Description of the task — Reproduce every line of the records below word for word, leaving out the pictures.

-------- Input

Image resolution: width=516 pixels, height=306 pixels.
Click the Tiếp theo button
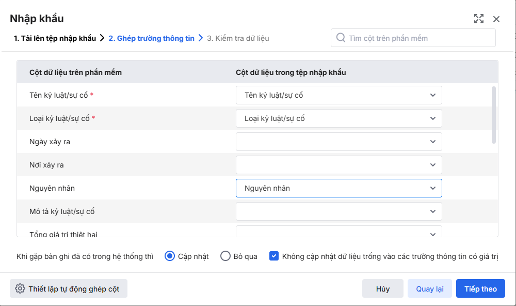(x=480, y=289)
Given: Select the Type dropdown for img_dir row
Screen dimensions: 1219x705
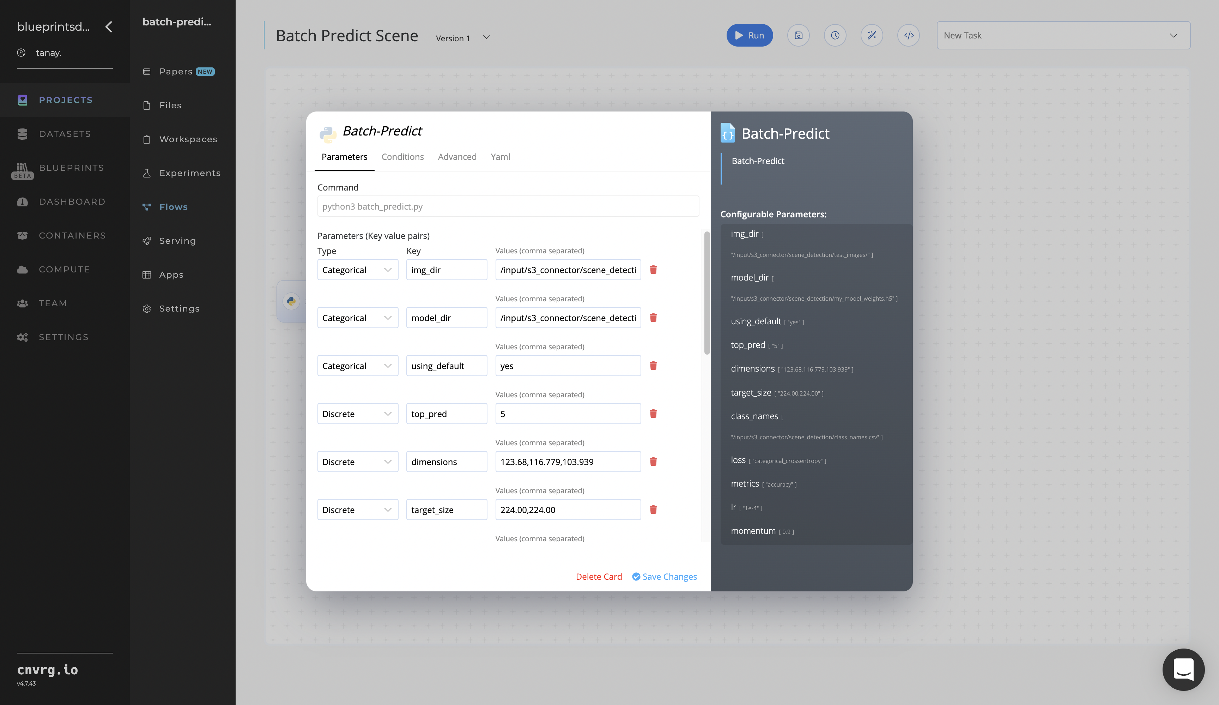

----------------

Exercise result —
Image resolution: width=516 pixels, height=306 pixels.
Click the Tiếp theo button
(x=480, y=289)
Given: Select the Type dropdown for img_dir row
Screen dimensions: 1219x705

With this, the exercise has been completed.